There is no evidence that people can transmit coronavirus to animals or animals to people, but “out of an abundance of caution,” infected individuals should avoid contact with their pets until they have recovered, San Luis Obispo Animal Services Manager Eric Anderson said. 

There have been a handful of situations where a pet allegedly caught coronavirus from their owner, Anderson said. In Belgium, a cat showed coronavirus related symptoms a week after their owner became infected with the virus, and traces of COVID-19 were found in the cat’s feces, according to The Brussels Times.    

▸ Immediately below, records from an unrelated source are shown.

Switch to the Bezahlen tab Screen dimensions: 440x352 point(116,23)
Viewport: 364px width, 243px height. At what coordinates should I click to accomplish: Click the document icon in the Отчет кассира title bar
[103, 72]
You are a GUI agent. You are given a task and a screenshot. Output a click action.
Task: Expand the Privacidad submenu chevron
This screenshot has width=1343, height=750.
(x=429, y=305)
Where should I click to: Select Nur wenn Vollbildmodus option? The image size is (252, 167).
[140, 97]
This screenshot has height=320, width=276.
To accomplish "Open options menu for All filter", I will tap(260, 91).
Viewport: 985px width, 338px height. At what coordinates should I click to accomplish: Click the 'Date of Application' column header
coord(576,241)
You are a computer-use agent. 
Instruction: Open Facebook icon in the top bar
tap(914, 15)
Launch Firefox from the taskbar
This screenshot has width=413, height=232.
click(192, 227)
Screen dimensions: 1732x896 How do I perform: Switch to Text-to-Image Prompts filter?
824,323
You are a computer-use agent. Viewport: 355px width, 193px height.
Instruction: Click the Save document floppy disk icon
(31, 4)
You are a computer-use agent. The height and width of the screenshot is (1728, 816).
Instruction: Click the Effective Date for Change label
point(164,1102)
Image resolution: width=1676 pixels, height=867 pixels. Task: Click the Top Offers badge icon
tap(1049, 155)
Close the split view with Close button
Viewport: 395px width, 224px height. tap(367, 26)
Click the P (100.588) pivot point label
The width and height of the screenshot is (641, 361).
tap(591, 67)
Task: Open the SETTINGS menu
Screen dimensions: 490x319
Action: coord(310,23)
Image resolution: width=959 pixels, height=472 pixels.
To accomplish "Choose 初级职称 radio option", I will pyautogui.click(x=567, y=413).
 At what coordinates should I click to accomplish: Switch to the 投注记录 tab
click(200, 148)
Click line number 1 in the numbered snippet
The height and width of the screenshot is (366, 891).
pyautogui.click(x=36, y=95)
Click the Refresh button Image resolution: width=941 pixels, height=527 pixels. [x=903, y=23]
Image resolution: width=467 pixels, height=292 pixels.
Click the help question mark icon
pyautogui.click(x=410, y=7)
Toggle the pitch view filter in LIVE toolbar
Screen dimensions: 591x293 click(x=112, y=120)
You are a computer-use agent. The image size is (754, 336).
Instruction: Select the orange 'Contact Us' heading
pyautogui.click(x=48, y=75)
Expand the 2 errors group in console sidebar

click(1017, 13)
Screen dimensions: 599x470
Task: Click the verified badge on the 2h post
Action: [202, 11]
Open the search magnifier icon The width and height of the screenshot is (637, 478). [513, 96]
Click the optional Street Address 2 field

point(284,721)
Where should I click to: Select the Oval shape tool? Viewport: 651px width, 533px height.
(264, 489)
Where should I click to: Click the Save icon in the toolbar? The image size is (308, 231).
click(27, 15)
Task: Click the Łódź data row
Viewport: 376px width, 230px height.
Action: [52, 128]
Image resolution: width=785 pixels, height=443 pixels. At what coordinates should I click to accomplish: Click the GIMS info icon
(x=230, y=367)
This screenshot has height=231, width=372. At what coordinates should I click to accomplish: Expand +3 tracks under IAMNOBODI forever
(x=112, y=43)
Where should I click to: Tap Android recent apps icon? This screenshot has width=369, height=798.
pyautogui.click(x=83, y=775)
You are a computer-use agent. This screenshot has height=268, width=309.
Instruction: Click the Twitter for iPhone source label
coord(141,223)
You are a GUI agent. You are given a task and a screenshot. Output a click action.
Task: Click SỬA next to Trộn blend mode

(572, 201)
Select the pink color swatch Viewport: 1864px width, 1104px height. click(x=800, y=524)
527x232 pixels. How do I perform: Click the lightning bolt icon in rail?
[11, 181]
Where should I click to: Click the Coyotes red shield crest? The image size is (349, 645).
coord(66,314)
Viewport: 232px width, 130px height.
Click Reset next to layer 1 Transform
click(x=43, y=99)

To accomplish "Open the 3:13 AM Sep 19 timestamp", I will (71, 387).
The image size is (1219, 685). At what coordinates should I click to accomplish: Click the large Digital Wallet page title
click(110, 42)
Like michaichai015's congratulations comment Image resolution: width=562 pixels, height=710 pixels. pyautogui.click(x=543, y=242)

However, it is rare for people to infect their pets, Anderson said. 

If a pet owner is sick, they should wash their hands before and after they feed and interact with their pets, Anderson said. 

Pet owners should assemble a disaster kit for their pets in case they are hospitalized, Anderson said. The kit should include two weeks worth of supplies for their pet – which can include food, cat litter and a litter box, a leash, toys and any other necessary items, he said.

In addition, pet owners should reach out to a neighbor, friend or local shelter to make a plan to care for their pet if they are hospitalized, Anderson said. 

People who are not showing coronavirus symptoms are safe to hug their pets, Anderson said.

“Many of us are experiencing stress and social isolation,” Anderson said. “This is a really great time to spend low effort time with our pets and reinforce that bond.”